* [WHAT YOU WILL DO]
A) From the epilepsy overview, reproduce the passage starting with "For many people, the" and going on through "information, as well.".
B) Using the epilepsy overview, answer these questions:
(i) About how common is epilepsy in the population?
(ii) What test, by recording abnormal electrical activity in the brain, can often diagnose and localize seizures?
(iii) In the inpatient monitoring unit, by what two means are seizures recorded?
C) Resume the epilepsy overview from where it stops.
------ DOCUMENT PASSAGE ------
• Seizures and Epilepsy

    Overview of Epilepsy

    Epilepsy is a common, chronic medical condition present in approximately 1 out of every 200 people. Epilepsy sufferers have (or are at risk of having) recurrent seizures. Some seizures are mild and result in a brief staring spell or slight body movements. Other seizures are more severe, such as convulsion.

    For many people, the cause of epilepsy cannot be determined. In others, a brain lesion such as a scar, stroke or tumor may be the cause, or there may be a genetic predisposition to seizures. 

    Lahey Hospital & Medical Center's Epilepsy Program

    At Lahey Hospital & Medical Center, all of our neurologists treat epilepsy, but several members of the neurology staff have additional fellowship training and expertise in treating complicated epilepsy cases. Seizures produce abnormal electrical activity in the brain and can therefore often be diagnosed and localized by an EEG (electroencephalogram). MRI scans also help to find abnormalities in the brain that cause seizures, and SPECT and PET scans may provide additional diagnostic information, as well.

    Our inpatient video-EEG monitoring unit is used to evaluate patients with epileptic or other spells. Patients are admitted to the hospital, medication doses are often reduced, and seizures are recorded by both video and EEG. Analysis of the episodes helps us to determine whether the seizures are indeed epileptic, and if so, what type they are and where in the brain they arise. Our epilepsy specialists use these tools to make appropriate diagnoses and provide our patients with the best possible treatment.
------ EXCERPTED DATA ------
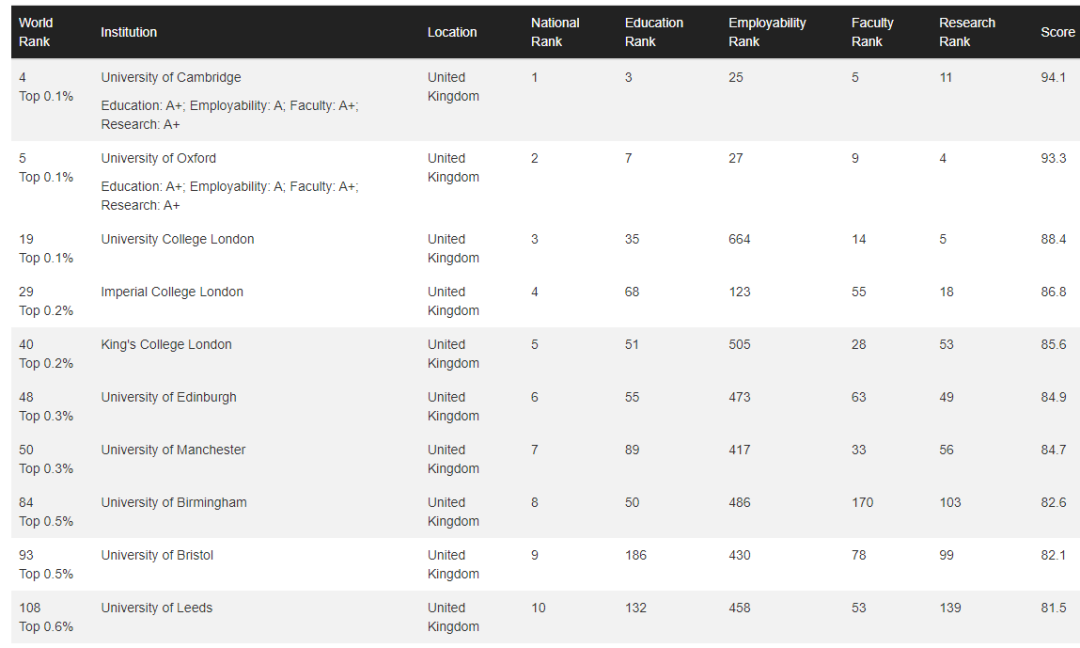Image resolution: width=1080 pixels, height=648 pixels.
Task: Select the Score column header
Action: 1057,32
------
------ EXCERPTED DATA ------
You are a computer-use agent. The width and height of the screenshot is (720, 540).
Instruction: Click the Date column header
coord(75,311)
------
------ EXCERPTED DATA ------
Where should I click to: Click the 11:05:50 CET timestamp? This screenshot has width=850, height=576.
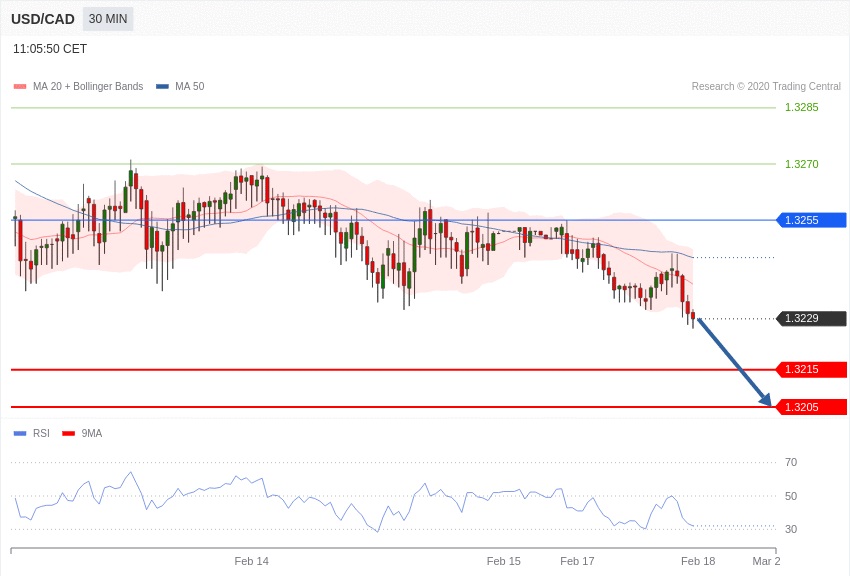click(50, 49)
------
* [ANSWER LIST]
A)
For many people, the cause of epilepsy cannot be determined. In others, a brain lesion such as a scar, stroke or tumor may be the cause, or there may be a genetic predisposition to seizures. 

    Lahey Hospital & Medical Center's Epilepsy Program

    At Lahey Hospital & Medical Center, all of our neurologists treat epilepsy, but several members of the neurology staff have additional fellowship training and expertise in treating complicated epilepsy cases. Seizures produce abnormal electrical activity in the brain and can therefore often be diagnosed and localized by an EEG (electroencephalogram). MRI scans also help to find abnormalities in the brain that cause seizures, and SPECT and PET scans may provide additional diagnostic information, as well.

B)
(i) Approximately 1 out of every 200 people.
(ii) An EEG (electroencephalogram).
(iii) By both video and EEG.

C)
    Epilepsy Treatment

    Once properly diagnosed, approximately two-thirds of epilepsy patients can be successfully treated with medication. Use of newer epileptic medications and knowledge of epilepsy-specific problems (related to age, gender and other complicating medical conditions) helps us to provide optimum care for each patient.

    For the one-third of patients who do not respond adequately to medication, surgery may be helpful. Most seizures come from one small area of the brain. If that area can be located, and it can be demonstrated that this area is no longer serving any useful purpose, it can be removed surgically, and this could significantly improve a patient's chance of becoming seizure-free. Using MRI scanning, MRI spectroscopy and, for some patients, insertion of electrodes on the surface of or within the brain, the seizures can often be located and the seizure focus removed.

    When surgical resection is not possible, a patient may benefit from a vagus nerve stimulator, a pacemaker that stimulates the vagus nerve in the neck. This nerve connects with the brain and, when stimulated, can reduce the frequency and intensity of seizures.

    The Neurology Department epilepsy team includes Joel Oster, MD; Paul T. Gross, MD; Ritu Bagla-McKeown, MD; Dana Penney, PhD; and Rosemary Shea, REEGT.

    Epilepsy resources are also available.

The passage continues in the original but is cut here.